TASK ITEM: Show every line from the data below that includes "agent".

EXERCISE DATA:
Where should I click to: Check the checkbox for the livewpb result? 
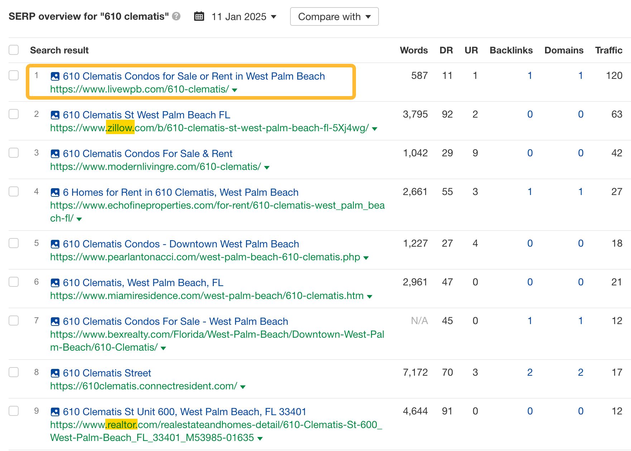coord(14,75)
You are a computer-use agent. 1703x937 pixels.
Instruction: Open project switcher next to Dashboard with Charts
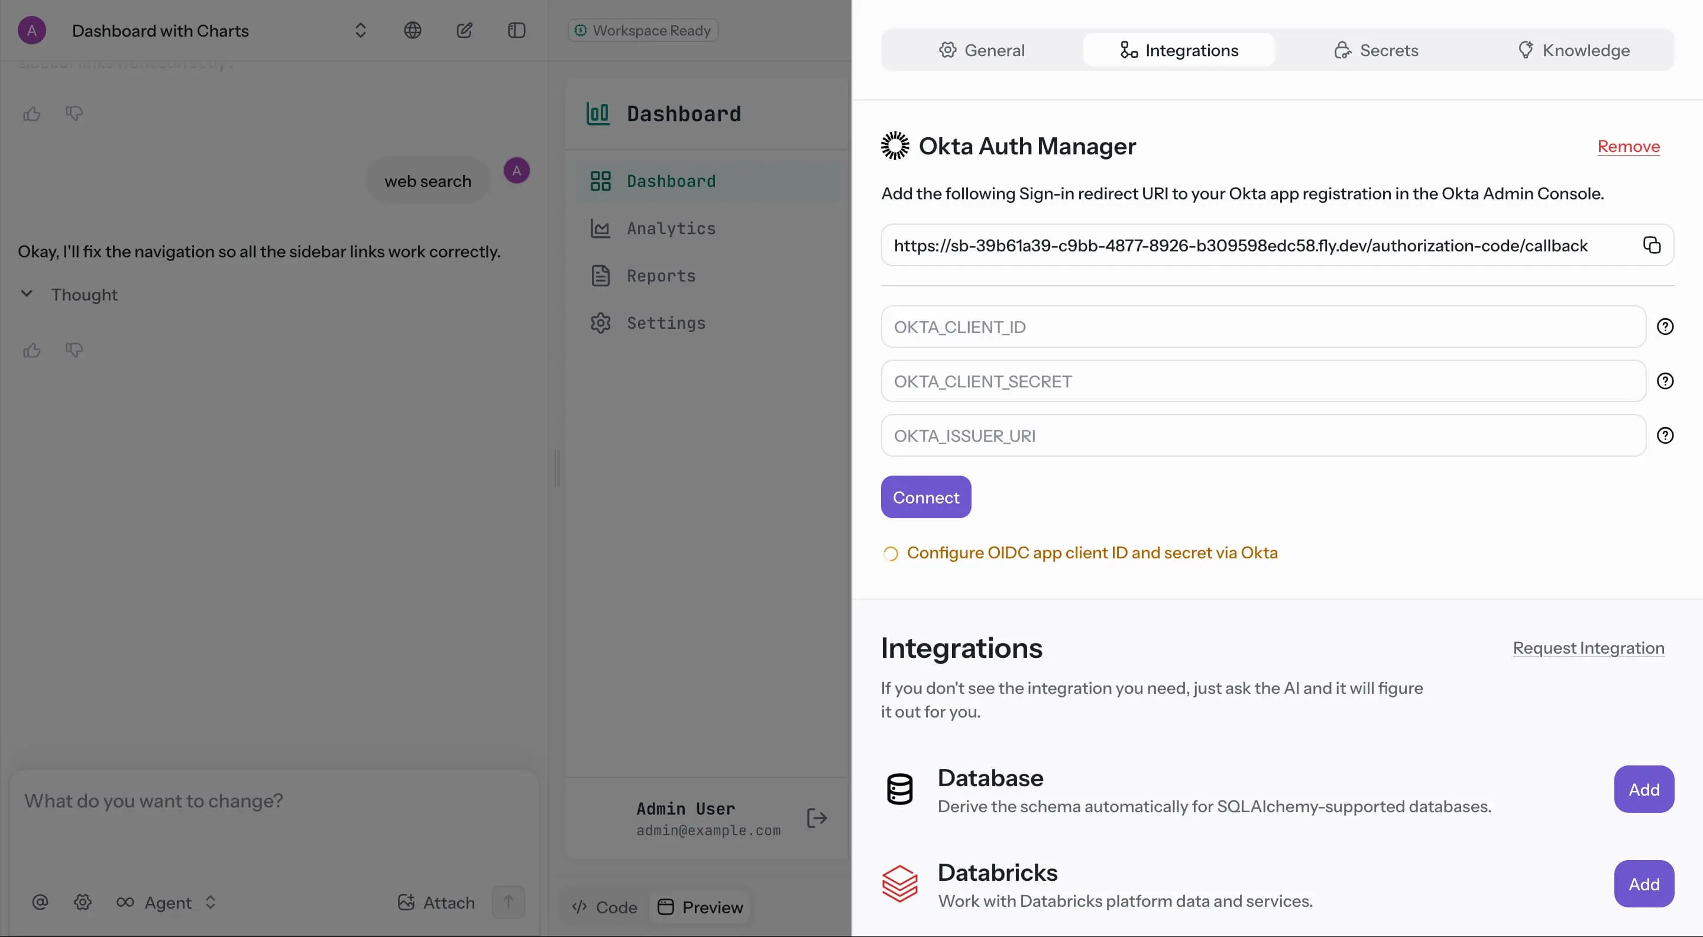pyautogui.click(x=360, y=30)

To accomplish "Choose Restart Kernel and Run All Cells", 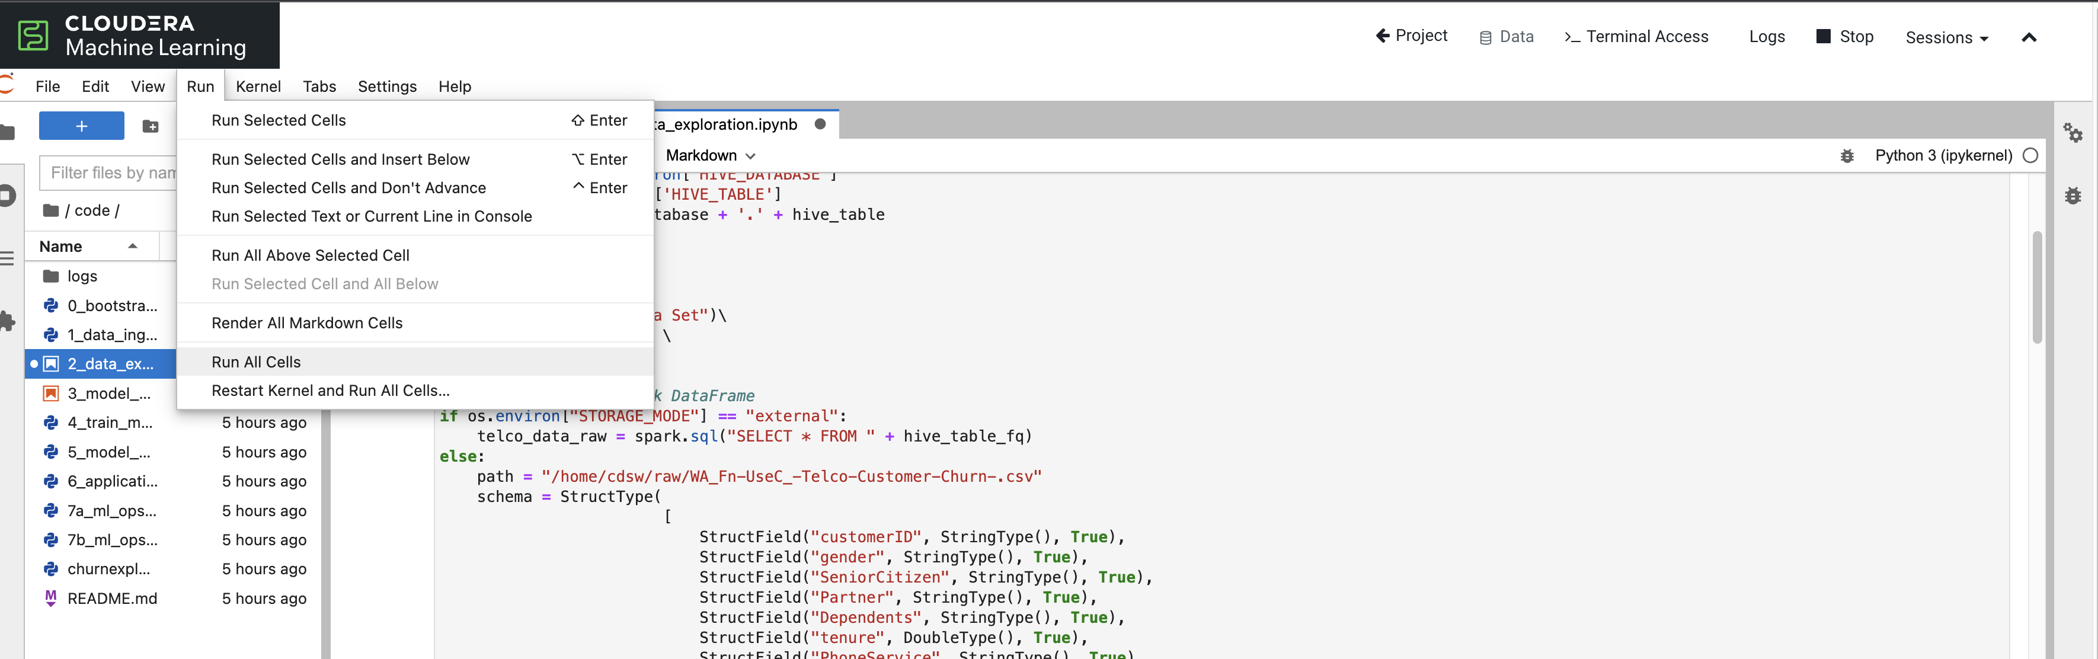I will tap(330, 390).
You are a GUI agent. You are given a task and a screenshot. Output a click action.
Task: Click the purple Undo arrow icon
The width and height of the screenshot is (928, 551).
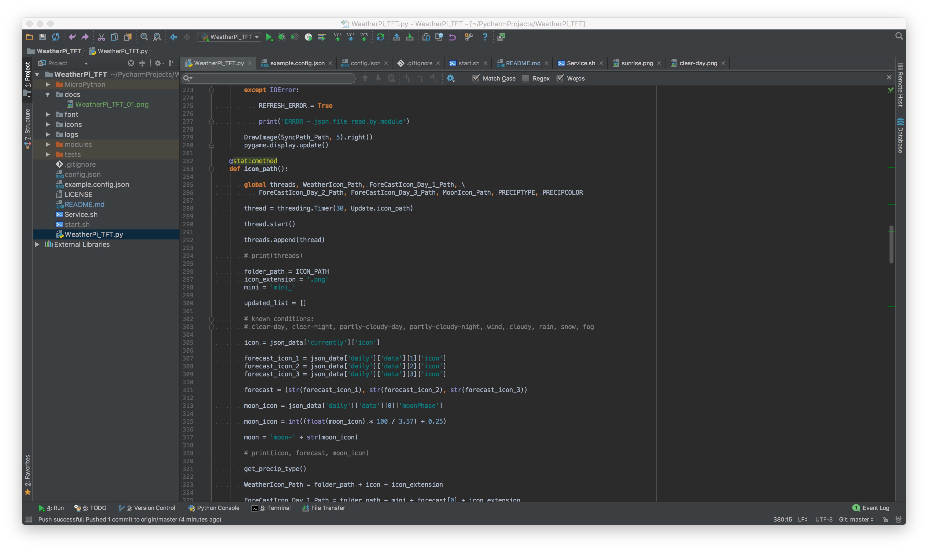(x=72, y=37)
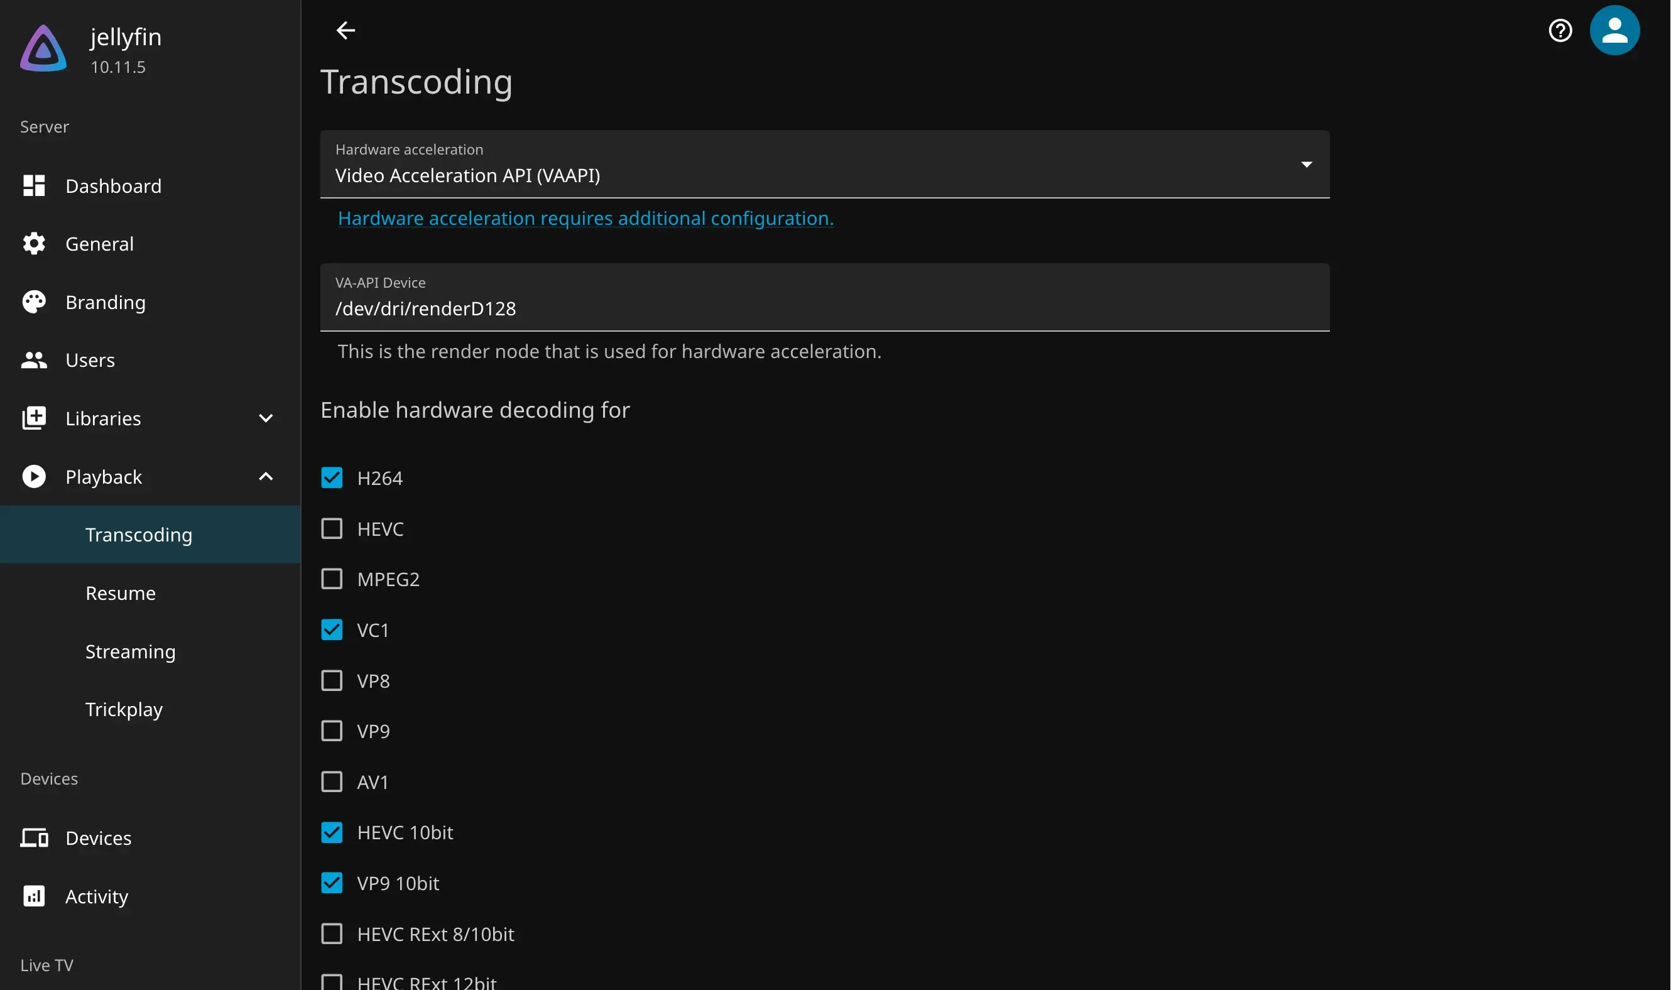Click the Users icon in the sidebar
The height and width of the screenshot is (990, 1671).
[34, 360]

YOUR RESPONSE:
You are a computer-use agent. 1703x937 pixels.
You are a GUI agent. You are given a task and a screenshot. Output a click action.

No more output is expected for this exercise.